Seafire: Strong operating result, expected one-offs - ABG
5% beat on sales, 25% beat on adj. EBITA
Demand remains strong, material costs decrease boosts margins
Strong operating result and refinancing positive for outlook
Q4 results
Sales came in at SEK 269m (+5% vs. ABGSC 257m), +60% y-o-y (+14% organic). EBITA was 15m (-22% vs. ABGSC 19m), and adj. EBITA was 24m (+25% vs. ABGSC 19m) for a margin of +9% (ABGSC +7%). Adj. net income was 3m (+135% vs. ABGSC -9m) for a margin of +1% (ABGSC -3%). The company produced lease adj. FCF of -44m, -5287% y-o-y. Due to the refinancing and main-market listing process, the quarter contained operating one-offs amounting to SEK -9m, and financing one-offs amounting to SEK -18m.
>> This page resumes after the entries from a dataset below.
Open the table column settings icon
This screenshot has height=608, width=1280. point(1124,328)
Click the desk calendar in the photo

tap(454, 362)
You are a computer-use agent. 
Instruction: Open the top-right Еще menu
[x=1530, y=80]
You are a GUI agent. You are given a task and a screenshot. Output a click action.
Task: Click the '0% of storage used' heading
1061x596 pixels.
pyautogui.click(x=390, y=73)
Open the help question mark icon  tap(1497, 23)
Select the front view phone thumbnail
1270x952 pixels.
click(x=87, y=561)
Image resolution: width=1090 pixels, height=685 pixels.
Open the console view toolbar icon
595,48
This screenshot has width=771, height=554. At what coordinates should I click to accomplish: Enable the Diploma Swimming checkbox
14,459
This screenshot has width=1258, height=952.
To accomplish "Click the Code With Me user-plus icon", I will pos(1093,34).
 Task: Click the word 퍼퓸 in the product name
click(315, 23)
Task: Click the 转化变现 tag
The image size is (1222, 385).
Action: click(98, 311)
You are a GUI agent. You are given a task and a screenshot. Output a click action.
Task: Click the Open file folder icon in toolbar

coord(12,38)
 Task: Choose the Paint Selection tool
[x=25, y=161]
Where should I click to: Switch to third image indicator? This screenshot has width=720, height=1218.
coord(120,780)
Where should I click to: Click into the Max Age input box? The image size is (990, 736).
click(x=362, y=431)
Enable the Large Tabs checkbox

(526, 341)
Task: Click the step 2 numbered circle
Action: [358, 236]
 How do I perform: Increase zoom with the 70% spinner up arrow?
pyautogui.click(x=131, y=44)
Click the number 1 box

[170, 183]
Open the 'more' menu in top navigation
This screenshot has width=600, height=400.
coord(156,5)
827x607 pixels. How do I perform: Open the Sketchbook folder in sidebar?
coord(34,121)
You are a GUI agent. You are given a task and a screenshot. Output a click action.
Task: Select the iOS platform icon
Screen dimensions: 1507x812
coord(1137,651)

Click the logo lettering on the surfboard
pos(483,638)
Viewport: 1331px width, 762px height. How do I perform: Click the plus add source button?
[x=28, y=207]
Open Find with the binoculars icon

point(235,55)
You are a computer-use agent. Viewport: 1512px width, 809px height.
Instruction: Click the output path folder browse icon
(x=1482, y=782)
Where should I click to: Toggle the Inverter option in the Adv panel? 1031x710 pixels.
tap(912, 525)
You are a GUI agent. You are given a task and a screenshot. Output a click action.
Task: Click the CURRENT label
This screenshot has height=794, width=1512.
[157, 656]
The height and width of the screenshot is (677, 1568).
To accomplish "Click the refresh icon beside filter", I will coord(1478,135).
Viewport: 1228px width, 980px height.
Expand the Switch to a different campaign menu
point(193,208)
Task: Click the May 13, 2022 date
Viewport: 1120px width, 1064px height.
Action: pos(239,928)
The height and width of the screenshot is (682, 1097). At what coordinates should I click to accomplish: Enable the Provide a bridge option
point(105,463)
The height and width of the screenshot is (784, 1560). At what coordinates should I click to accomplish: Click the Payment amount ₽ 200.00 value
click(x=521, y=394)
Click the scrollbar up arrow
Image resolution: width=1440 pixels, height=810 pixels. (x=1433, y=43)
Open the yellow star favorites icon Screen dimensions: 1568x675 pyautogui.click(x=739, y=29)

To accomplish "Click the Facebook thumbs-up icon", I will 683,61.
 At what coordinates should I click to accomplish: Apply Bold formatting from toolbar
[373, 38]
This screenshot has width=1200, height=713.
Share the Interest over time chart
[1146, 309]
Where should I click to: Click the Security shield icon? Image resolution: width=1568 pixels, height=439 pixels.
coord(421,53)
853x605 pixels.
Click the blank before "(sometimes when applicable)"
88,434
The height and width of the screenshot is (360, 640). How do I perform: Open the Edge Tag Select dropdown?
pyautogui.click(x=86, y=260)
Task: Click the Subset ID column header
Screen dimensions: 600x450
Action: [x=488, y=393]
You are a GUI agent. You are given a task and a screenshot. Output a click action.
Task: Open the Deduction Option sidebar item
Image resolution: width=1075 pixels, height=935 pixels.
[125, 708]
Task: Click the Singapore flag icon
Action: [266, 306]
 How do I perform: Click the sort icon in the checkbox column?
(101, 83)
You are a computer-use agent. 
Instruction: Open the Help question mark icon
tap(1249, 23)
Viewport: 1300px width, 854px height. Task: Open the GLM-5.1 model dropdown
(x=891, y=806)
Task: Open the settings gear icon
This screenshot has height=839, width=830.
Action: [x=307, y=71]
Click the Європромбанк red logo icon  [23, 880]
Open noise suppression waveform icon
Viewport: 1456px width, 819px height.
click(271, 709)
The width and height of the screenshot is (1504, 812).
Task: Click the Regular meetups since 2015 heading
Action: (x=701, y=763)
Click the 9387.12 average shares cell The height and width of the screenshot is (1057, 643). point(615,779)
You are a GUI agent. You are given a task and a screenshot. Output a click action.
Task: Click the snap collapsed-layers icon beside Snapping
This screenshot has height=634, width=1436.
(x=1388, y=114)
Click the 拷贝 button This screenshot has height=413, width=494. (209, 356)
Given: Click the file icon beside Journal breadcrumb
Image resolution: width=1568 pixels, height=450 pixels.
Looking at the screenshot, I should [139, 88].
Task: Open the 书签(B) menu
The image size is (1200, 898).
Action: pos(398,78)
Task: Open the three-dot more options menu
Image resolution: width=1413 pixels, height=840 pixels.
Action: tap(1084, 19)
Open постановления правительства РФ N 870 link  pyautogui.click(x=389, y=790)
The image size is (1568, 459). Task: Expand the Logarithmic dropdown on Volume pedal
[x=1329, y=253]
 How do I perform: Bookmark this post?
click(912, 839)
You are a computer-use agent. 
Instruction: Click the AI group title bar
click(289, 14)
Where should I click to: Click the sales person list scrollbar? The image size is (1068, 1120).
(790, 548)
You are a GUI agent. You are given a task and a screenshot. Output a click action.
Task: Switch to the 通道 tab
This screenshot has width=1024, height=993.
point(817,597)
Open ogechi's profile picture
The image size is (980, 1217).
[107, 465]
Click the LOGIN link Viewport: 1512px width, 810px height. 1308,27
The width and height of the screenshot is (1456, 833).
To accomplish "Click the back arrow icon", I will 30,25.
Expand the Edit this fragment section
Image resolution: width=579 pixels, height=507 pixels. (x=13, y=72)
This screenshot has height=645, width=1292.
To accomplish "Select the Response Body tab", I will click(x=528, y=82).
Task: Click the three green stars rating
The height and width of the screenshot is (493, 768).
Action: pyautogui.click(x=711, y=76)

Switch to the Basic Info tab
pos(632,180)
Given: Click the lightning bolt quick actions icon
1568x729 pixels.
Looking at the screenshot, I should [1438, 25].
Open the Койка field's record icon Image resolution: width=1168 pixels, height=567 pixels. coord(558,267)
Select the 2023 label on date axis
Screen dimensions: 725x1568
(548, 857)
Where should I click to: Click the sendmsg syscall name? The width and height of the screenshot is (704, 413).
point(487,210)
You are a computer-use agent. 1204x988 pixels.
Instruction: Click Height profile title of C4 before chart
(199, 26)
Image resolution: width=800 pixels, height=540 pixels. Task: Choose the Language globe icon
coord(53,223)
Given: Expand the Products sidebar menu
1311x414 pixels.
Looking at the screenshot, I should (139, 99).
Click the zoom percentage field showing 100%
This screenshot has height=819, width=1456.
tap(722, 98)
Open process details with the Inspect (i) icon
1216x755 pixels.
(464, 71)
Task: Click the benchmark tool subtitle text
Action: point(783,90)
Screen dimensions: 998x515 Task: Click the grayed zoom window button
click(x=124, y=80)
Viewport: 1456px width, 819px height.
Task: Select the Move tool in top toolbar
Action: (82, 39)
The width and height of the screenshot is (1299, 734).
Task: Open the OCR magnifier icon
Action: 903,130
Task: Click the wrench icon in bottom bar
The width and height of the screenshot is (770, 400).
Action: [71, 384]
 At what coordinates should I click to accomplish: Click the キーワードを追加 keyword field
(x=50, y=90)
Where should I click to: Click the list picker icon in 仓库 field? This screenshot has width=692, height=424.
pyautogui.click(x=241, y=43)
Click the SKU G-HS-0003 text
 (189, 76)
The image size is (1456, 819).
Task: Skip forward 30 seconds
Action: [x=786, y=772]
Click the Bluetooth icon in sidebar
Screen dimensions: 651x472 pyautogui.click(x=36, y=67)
This was somewhat higher than we expected, but as we consider them true one-offs, we think this is of lesser importance, and instead emphasise the strong operating result, with 14% organic growth and adj. EBITA margin increasing 1.5pp y-o-y. Most subsidiaries saw continued strong demand in Q1, except for Nordbutiker and DOFAB, but during the end of Q1 and in April, demand trended upwards for these two as well. Material costs decreased somewhat in the beginning of '23, boosting margins.